You are viewing a plain text version of this content. The canonical link for it is here.
Posted to dev@hive.apache.org by Xing Wu <xi...@outlook.com> on 2013/08/06 00:24:33 UTC

Inconsistent results with and without index. Is this a bug?

Hive Dev Team,


Greetings!

We have encountered some issue when using Hive 0.8.1.8 and Hive 0.11.0. After some investigation, we think this looks like a bug in Hive. I'm therefore sending this email to report this issue and to confirm with you. Please let me know if this is not the correct mailing list for this kind of topic. 

The issue we had is related to indexed queries on external tables stored as sequence file. For example, if we have a simple table like the one created below, 

CREATE TABLE hive_test
(
id int,
name string,
info string
)
STORED AS SEQUENCEFILE; 

We first insert 5000 rows with the same id (e.g., id = 1) into this table. We then count the total number of rows in this table by running the query below and get the correct result 5000.

select count(*) from hive_test where id = 1;

After this, we create an index on id,

CREATE INDEX test_index ON TABLE hive_test(id) AS 'org.apache.hadoop.hive.ql.index.compact.CompactIndexHandler' WITH DEFERRED REBUILD;
ALTER INDEX test_index ON hive_test REBUILD;
set hive.optimize.index.filter=true;
set hive.optimize.index.filter.compact.minsize=0;

Then, we run the same query 'select count(*) from hive_test where id = 1;' again but get a different result (count > 5000). 

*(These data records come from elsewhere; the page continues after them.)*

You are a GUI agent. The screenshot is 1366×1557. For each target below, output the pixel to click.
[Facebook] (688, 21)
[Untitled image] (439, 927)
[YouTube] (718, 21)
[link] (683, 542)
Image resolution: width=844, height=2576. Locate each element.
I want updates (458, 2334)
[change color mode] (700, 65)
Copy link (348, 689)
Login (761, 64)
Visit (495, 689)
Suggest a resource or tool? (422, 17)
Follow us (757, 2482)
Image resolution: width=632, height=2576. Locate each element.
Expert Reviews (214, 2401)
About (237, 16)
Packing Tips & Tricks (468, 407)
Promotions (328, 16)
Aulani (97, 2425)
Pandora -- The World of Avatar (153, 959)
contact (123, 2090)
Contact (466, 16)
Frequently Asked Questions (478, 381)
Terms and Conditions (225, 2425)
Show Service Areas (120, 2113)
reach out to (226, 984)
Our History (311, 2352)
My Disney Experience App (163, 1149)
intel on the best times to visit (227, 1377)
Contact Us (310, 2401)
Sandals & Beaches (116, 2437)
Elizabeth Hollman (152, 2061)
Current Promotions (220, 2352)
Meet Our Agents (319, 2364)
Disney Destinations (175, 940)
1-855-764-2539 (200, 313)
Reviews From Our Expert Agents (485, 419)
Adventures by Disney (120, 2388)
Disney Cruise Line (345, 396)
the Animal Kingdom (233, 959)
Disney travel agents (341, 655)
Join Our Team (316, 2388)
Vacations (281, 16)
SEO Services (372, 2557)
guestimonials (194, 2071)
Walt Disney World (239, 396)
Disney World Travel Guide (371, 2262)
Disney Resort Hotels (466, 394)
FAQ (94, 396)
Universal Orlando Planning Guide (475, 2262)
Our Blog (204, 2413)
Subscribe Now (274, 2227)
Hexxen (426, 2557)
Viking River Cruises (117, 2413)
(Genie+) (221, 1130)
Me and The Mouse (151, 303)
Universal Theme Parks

We tried to dig into the Hive source code and found the following piece of code in HiveIndexedInputFormat.java which might be the root cause of the duplicated rows,

if (split.inputFormatClassName().contains("RCFile") || split.inputFormatClassName().contains("SequenceFile")) {
    if (split.getStart() > SequenceFile.SYNC_INTERVAL) {
        newSplit = new HiveInputSplit(new FileSplit(split.getPath(),
                split.getStart() - SequenceFile.SYNC_INTERVAL,
                split.getLength() + SequenceFile.SYNC_INTERVAL,
                split.getLocations()),
                split.inputFormatClassName());
    }
}

According to my understanding on SequenceFile and SequenceFileRecordReader, I think it's unnecessary and incorrect to add the extra 2000 bytes to the beginning of each input split because it actually causes some of the rows in the overlapping regions to be processed by two mappers. Please correct me if I'm wrong. 


Thank you,
Xing